WHAT YOU NEED TO DO
Which lines in the records below contain the word "beside"? Return each of them.

══ SOURCE MATERIAL ══

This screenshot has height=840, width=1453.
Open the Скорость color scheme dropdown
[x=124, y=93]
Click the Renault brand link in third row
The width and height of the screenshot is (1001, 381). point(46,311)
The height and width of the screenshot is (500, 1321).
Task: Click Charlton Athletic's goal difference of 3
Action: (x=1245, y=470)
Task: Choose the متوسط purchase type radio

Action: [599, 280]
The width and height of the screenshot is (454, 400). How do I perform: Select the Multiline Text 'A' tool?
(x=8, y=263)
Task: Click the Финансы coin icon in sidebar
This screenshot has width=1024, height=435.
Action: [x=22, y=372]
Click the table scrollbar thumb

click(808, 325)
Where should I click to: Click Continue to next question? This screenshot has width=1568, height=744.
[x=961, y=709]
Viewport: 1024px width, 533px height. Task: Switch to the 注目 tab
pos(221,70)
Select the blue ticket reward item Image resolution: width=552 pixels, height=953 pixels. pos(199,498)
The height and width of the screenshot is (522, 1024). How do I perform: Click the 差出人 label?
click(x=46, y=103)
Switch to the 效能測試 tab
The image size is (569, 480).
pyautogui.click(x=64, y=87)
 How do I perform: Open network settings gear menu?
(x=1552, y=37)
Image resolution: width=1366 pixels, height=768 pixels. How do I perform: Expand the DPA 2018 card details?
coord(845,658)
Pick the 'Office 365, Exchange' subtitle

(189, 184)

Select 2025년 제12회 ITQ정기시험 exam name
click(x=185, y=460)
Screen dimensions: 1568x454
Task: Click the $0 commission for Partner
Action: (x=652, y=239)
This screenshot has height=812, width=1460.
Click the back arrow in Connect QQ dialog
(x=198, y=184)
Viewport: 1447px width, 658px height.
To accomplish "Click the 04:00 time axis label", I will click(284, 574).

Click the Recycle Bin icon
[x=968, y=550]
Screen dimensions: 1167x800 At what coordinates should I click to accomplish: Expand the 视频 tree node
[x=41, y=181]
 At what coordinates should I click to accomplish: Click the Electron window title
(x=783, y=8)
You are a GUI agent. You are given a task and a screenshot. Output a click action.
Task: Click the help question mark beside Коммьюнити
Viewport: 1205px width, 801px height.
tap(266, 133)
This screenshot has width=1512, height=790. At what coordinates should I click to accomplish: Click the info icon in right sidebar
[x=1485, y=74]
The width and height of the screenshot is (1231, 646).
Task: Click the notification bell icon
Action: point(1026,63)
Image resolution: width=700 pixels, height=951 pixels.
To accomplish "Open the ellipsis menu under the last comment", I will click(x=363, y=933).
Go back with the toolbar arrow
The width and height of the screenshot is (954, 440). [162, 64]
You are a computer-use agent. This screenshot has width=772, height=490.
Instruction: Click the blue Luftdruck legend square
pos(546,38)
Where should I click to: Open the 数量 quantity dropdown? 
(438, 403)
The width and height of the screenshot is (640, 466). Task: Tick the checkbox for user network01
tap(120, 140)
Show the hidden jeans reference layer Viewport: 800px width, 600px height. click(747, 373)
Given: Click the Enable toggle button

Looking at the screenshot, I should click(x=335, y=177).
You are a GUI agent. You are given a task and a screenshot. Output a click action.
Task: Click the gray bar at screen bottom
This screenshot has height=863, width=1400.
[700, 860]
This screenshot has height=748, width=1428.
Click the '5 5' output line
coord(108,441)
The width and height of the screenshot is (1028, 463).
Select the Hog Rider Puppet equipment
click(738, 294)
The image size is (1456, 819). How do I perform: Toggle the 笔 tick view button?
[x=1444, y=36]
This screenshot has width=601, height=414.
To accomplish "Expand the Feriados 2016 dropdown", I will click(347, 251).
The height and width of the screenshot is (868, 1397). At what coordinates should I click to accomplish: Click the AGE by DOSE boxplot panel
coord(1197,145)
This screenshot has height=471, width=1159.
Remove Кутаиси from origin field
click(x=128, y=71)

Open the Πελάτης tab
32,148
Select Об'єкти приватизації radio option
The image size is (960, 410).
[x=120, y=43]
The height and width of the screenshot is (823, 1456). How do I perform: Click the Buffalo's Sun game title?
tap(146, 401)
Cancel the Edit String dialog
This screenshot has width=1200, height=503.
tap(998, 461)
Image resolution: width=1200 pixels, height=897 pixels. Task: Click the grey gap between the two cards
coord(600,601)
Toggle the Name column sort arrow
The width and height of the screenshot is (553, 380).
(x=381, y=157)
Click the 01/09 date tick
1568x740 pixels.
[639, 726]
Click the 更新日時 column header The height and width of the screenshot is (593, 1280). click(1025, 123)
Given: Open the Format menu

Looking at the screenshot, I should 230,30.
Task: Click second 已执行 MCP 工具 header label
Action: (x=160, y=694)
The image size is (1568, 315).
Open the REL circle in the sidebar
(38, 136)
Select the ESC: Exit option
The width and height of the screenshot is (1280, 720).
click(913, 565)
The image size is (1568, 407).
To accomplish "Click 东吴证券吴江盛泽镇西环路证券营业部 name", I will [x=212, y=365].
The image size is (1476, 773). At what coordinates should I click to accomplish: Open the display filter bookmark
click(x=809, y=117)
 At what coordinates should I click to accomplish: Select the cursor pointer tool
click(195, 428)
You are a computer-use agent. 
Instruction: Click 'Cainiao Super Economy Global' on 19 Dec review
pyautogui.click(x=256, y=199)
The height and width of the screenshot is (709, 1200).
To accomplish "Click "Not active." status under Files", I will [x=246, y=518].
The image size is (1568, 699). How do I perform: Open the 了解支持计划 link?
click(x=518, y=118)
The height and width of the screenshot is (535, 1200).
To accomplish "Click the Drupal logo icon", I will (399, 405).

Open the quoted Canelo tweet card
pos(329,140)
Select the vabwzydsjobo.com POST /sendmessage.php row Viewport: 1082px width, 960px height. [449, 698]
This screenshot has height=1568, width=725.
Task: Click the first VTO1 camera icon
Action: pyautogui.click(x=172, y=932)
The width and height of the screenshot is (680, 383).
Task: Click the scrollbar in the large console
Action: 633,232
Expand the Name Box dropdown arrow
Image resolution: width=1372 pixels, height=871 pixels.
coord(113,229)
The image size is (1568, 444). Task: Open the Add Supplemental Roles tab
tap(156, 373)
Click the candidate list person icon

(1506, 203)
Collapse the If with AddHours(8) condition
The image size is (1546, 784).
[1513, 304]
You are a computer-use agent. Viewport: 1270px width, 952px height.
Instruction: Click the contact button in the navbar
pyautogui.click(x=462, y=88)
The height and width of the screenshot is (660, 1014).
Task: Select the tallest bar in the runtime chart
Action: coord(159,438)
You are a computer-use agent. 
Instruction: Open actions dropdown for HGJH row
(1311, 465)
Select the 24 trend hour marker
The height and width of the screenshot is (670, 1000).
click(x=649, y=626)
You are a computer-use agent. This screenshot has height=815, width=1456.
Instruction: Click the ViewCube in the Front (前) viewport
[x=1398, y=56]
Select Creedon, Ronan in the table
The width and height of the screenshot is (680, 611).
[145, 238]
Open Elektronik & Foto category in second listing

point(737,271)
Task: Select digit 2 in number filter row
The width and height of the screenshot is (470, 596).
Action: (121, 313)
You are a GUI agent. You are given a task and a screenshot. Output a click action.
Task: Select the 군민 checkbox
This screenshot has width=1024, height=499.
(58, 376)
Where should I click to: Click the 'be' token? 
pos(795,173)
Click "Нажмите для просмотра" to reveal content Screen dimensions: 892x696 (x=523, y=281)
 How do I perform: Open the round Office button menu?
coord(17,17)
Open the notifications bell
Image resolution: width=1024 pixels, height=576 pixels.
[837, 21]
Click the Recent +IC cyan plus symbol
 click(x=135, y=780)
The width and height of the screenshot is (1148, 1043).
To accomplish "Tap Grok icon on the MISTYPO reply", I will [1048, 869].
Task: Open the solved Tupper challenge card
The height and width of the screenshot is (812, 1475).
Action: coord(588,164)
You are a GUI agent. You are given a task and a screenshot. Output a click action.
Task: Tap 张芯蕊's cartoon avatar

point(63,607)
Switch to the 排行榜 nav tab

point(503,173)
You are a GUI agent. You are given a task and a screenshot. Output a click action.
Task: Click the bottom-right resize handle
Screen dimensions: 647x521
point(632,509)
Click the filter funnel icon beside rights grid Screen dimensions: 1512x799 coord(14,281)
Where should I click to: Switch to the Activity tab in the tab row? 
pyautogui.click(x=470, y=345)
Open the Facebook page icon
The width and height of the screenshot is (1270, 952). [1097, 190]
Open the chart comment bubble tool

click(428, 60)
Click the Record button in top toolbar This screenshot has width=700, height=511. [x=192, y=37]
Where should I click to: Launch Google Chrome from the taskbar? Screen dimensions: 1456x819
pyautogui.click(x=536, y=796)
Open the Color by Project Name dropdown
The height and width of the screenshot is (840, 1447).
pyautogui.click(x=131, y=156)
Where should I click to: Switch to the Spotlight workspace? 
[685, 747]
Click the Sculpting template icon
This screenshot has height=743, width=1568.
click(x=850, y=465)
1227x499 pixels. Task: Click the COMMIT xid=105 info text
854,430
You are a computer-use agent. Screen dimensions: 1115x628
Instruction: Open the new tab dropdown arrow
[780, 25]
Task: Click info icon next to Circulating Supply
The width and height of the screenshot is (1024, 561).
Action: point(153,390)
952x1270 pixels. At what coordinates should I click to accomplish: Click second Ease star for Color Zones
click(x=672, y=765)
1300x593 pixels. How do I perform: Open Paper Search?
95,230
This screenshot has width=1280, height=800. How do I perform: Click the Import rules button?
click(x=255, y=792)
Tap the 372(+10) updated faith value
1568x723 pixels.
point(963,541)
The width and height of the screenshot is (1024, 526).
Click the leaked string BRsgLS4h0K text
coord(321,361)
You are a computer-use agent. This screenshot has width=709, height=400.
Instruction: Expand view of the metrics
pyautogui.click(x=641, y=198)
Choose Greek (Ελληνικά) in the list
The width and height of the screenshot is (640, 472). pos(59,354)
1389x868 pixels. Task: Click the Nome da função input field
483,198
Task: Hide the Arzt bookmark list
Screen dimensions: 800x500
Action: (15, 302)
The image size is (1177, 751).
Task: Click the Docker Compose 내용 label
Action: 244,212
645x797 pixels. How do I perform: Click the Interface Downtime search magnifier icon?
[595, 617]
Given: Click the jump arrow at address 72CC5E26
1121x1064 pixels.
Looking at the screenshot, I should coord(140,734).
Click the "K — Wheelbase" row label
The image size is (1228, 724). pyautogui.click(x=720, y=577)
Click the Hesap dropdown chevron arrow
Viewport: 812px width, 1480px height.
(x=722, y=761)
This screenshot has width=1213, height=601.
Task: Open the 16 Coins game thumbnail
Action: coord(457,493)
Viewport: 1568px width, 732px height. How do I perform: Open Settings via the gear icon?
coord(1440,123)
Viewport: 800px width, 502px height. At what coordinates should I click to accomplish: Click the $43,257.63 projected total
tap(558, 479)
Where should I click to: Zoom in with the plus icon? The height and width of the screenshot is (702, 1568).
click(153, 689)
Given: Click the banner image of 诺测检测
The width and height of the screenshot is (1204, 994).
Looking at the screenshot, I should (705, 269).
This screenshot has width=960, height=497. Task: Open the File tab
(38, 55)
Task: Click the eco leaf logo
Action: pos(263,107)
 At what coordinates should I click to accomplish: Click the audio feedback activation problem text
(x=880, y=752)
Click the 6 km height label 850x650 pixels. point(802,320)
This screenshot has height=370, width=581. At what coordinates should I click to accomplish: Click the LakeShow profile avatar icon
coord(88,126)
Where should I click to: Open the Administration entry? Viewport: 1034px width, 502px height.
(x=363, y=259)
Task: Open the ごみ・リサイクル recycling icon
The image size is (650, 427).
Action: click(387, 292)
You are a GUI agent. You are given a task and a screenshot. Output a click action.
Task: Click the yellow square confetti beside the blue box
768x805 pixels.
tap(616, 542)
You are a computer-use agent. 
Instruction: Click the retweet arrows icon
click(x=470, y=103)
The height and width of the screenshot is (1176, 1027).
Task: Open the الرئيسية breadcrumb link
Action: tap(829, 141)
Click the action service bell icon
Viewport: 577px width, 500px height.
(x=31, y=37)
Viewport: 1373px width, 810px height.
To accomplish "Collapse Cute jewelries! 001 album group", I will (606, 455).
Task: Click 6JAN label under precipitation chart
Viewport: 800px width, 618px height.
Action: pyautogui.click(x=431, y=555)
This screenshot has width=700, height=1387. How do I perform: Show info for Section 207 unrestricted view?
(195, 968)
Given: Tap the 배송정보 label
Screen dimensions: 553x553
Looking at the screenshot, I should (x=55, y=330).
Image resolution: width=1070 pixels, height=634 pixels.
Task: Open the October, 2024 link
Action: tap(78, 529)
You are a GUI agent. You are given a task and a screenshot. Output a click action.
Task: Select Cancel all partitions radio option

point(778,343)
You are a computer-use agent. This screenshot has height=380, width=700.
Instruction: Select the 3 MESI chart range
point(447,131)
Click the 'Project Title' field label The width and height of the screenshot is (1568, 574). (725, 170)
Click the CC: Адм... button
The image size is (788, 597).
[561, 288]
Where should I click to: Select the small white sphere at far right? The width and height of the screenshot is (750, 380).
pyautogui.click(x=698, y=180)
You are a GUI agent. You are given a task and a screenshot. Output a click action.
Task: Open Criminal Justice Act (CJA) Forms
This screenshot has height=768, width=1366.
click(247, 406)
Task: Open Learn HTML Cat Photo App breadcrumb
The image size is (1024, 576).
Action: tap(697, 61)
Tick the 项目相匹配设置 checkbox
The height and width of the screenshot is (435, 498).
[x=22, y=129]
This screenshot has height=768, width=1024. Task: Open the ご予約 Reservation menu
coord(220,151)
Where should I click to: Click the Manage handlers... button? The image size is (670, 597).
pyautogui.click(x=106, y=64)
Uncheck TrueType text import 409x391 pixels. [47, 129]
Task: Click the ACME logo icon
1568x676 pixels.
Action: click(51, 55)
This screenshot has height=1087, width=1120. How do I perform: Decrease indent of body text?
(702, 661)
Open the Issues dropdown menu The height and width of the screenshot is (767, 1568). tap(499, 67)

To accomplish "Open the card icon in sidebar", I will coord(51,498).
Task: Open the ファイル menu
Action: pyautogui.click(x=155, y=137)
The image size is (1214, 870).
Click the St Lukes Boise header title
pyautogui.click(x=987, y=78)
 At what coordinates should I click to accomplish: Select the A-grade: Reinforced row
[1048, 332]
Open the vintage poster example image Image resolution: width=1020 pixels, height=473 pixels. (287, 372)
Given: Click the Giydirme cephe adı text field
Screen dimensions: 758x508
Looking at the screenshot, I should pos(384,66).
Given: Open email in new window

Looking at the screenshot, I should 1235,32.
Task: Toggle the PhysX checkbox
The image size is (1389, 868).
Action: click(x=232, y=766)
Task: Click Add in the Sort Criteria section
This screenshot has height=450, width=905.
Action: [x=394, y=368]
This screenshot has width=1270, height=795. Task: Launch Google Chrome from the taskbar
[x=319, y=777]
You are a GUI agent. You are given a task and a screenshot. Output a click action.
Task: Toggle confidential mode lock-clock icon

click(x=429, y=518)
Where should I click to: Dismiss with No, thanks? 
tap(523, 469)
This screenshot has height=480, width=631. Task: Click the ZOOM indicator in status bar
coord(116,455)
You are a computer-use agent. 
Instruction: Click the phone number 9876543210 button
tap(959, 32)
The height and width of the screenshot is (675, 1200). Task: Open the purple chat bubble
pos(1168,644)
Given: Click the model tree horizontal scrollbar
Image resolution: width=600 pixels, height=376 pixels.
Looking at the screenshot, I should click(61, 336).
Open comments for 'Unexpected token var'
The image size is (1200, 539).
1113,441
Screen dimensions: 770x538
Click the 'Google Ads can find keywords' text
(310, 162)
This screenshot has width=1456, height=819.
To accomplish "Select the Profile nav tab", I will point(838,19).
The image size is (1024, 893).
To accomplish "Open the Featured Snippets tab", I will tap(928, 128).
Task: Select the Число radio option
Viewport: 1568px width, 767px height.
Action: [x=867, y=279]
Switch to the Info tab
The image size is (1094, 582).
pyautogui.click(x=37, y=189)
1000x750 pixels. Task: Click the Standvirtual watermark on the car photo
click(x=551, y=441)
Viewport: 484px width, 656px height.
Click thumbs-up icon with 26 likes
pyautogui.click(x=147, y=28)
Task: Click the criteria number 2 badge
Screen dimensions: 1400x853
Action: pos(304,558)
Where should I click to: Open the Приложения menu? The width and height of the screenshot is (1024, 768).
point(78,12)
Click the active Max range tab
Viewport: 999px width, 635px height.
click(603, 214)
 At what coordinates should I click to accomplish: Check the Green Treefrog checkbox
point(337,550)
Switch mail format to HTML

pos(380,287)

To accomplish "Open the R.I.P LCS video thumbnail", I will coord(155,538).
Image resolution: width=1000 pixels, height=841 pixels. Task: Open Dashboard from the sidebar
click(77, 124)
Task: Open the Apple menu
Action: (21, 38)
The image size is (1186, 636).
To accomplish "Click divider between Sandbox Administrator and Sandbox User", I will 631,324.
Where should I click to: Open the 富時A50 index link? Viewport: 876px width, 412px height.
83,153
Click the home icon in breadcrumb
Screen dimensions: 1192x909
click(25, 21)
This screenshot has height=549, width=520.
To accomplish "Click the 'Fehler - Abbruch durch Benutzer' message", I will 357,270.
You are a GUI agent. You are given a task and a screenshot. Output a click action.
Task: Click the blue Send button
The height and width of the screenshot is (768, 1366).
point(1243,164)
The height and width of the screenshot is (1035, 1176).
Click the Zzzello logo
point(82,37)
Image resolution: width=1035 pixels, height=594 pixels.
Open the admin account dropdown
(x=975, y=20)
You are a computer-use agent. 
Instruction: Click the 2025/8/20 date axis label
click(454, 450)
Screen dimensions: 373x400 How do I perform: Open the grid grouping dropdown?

═══

COMPLETED EXERCISE
Task: Click the help question mark beside Коммьюнити
Click the filter funnel icon beside rights grid Screen dimensions: 1512x799 coord(14,281)
Task: Click the yellow square confetti beside the blue box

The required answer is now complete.